Updated: Aug 29
What motivates you to write? To draw? To engage in activities that bring you the most joy? I would share that my response to that question has changed over the years.
When I was young, I loved to ice skate. The Fair Park Ice Arena in Dallas was open during the fall months, but in the spring, I had to drive to Addison to find a rink open. Each session was about three hours long and cost three dollars. Today that won't buy you a cup of coffee at Starbucks, but in 1972, I only made $1.35 an hour and since that session was basically the choice between skating or eating, I didn't get to go very often. Every session felt like I'd given myself a gift.
As I've aged, I've realized that my focus has changed from experiences that enhance my life, to experiences that help me make life better for someone else. I've found those gifts in unexpected moments; magical moments that raise the hair on my arms and drive me in new directions.
My first novella, "Heroes All," has been available through Amazon, B&N, Kobo, and major booksellers for about a month now.
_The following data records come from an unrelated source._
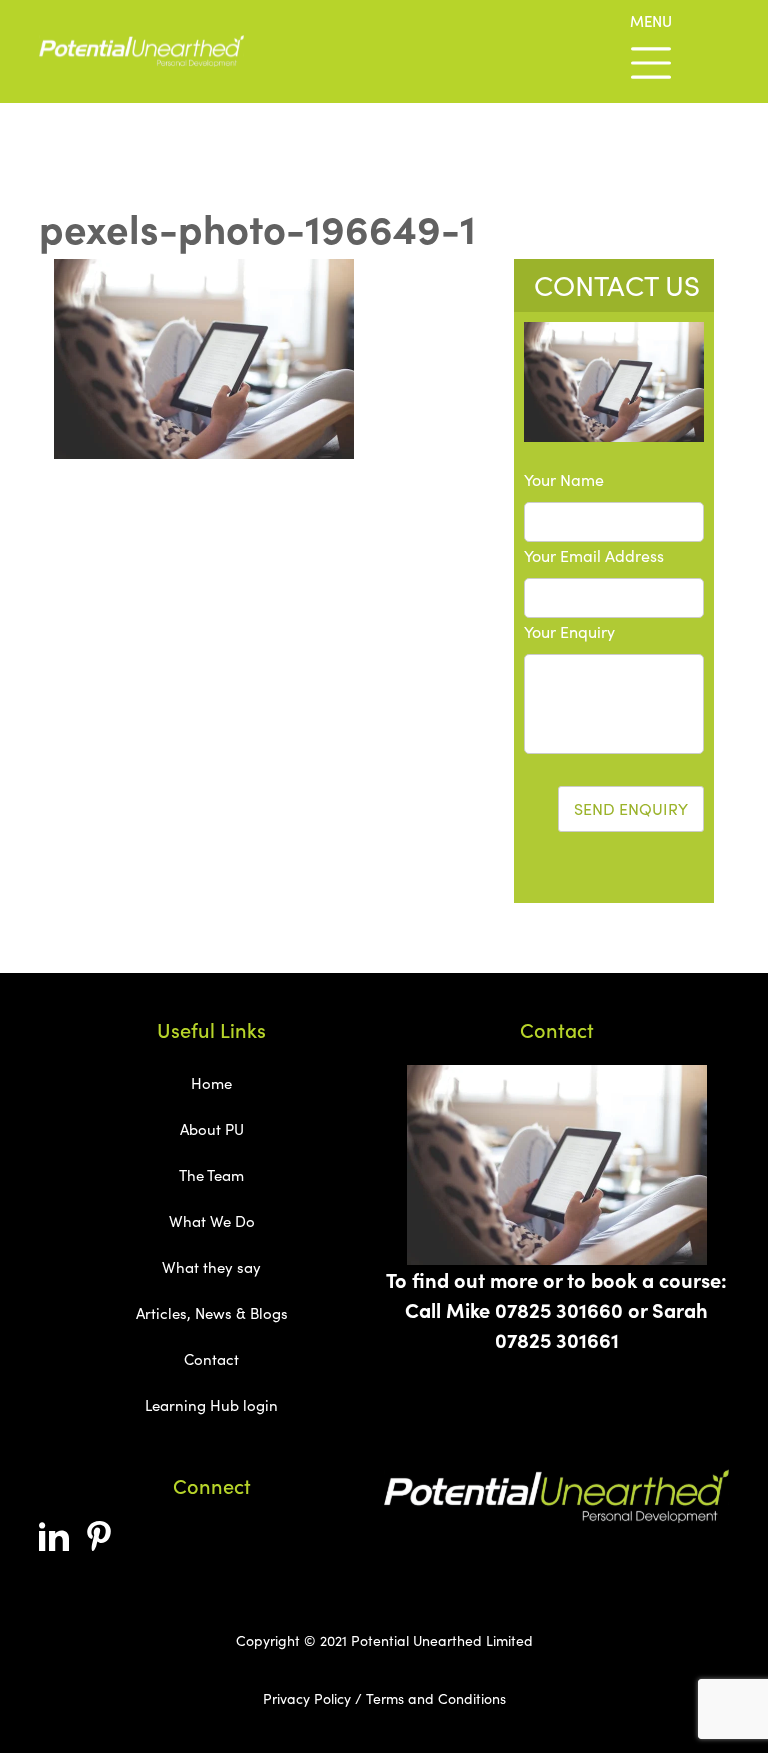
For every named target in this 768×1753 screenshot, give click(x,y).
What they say (211, 1267)
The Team (211, 1175)
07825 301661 (557, 1339)
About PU (212, 1129)
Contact (211, 1359)
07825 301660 (559, 1309)
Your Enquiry (569, 631)
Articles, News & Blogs (212, 1313)
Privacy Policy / (312, 1698)
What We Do (212, 1221)
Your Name (564, 479)
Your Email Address (594, 555)
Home (211, 1083)
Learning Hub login (211, 1405)
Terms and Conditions (436, 1698)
Our local newspaper and the newspaper back home in Ohio wrote wonderful articles about the book and its importance to me, and to the community I wish to support from its proceeds. Seeing my face in the newspaper was flattering--a bit like having my artwork displayed on my parents' refrigerator, but what I didn't expect were the letters and email from readers expressing gratitude for the story. For helping them understand more about their father's role in WWII onboard a landing craft, about life at sea, and in realizing that none of us are alone in this life. They asked how I could help them find their father's service records and their stories and so often, I'd search Fold3.com, Ancestry.com, and my own library and send muster rolls, war diaries, and draft registration cards to help them on their way. One woman from my native Ohio sent me a lovely reply:
"I was overwhelmed and had tears as I read [your email] to my husband and daughter today...I appreciate the muster sheets, dad's rank on the sheets, and the [registration form] my grandfather signed to state my dad's age--a year older so he could enlist. I knew this. Seeing my dad's angular signature is always a hug."
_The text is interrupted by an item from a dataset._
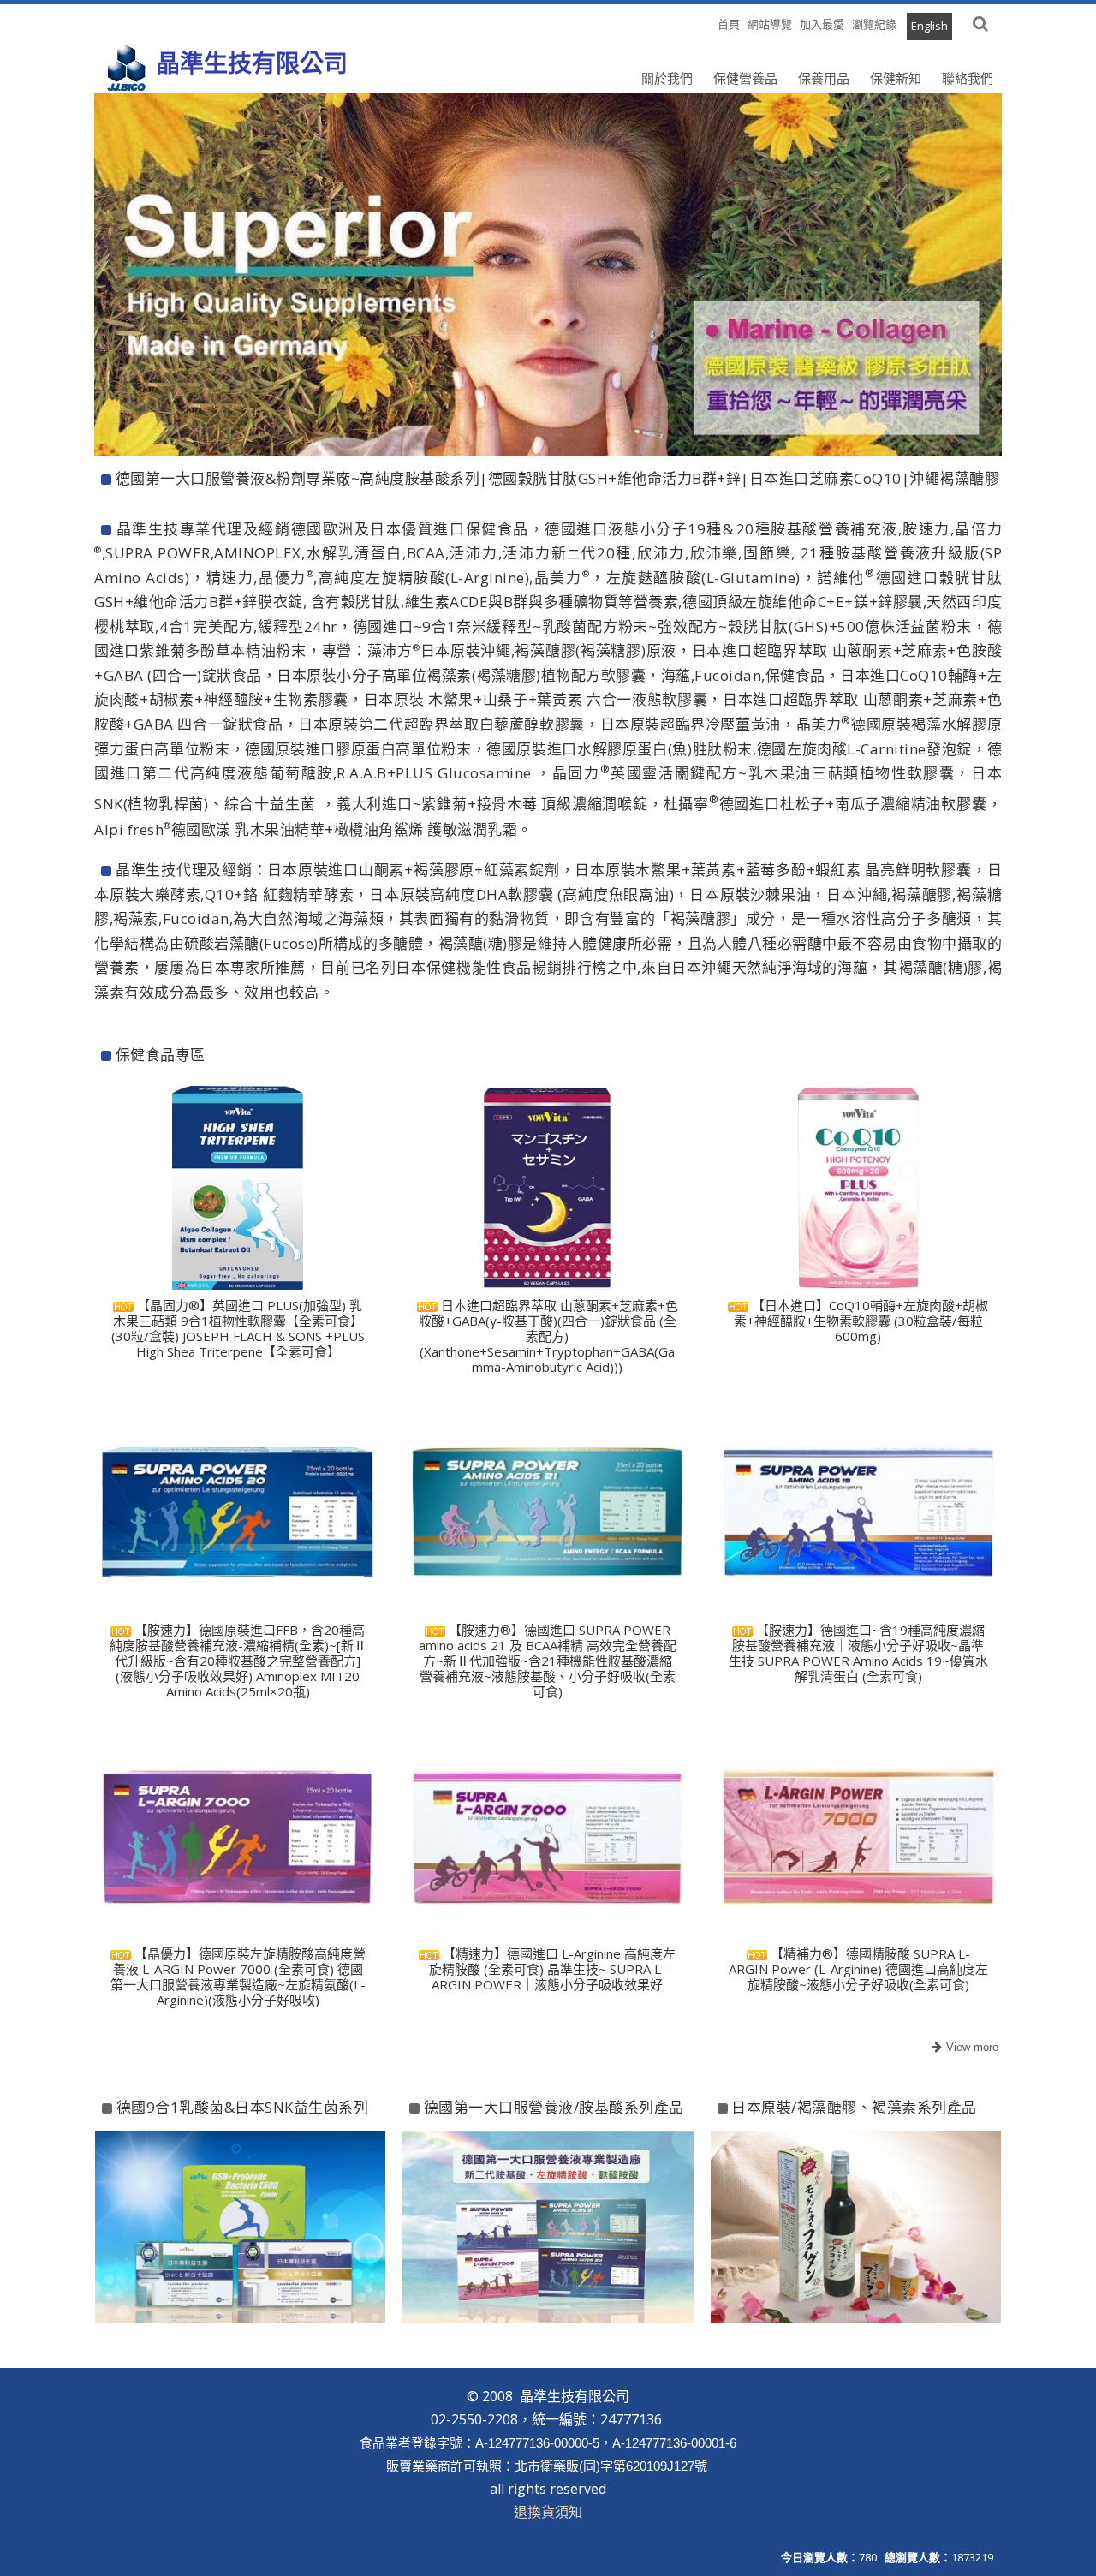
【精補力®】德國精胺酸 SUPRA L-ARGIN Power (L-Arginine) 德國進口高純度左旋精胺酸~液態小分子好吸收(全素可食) (858, 1969)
And a military officer for whom I have the utmost respect sent me this:
"I thumbed through the book again and it made my heart soar. My grandfather and father both were retired army officers. My grandfather fought in WWI and trained others to fight in WWII and my dad joined the army near the end of the Korean War...It’s really great that you told this story, really great. We have to do more to honor the generations before us, particularly the generation of your father."
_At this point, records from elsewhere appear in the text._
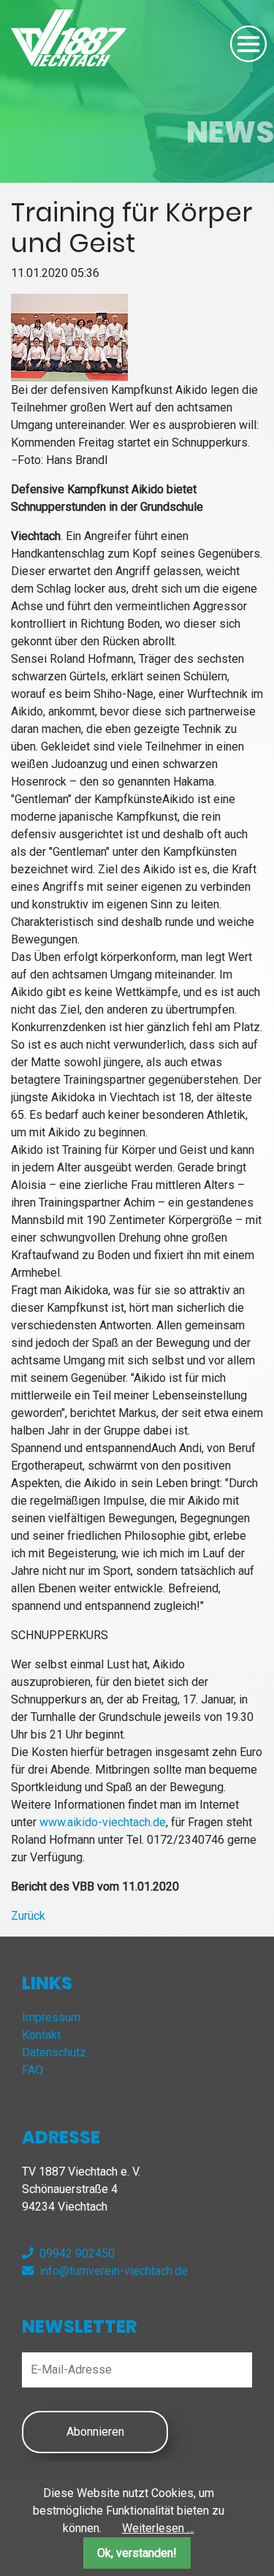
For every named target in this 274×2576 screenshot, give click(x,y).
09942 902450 (77, 2253)
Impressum (51, 2017)
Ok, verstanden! (137, 2553)
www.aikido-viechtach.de (102, 1822)
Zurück (28, 1916)
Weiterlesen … (158, 2528)
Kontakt (41, 2035)
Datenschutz (54, 2052)
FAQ (32, 2070)
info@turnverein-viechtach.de (113, 2271)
We talked in this month's writer's group about why we write. Some members were looking for supplemental income. Some simply loved the art of storytelling. All of them asked about my writing process, so I thought that might be a good topic for a series of blogs.
Before I sign off here, I'm curious and would ask you to consider that which motivates you to write, to draw, to play music, or dance? What brings you joy? What are your magical moments? You can note in the comments any questions you might have about my writing process--I'll try to address as many as possible in the next series of blogs.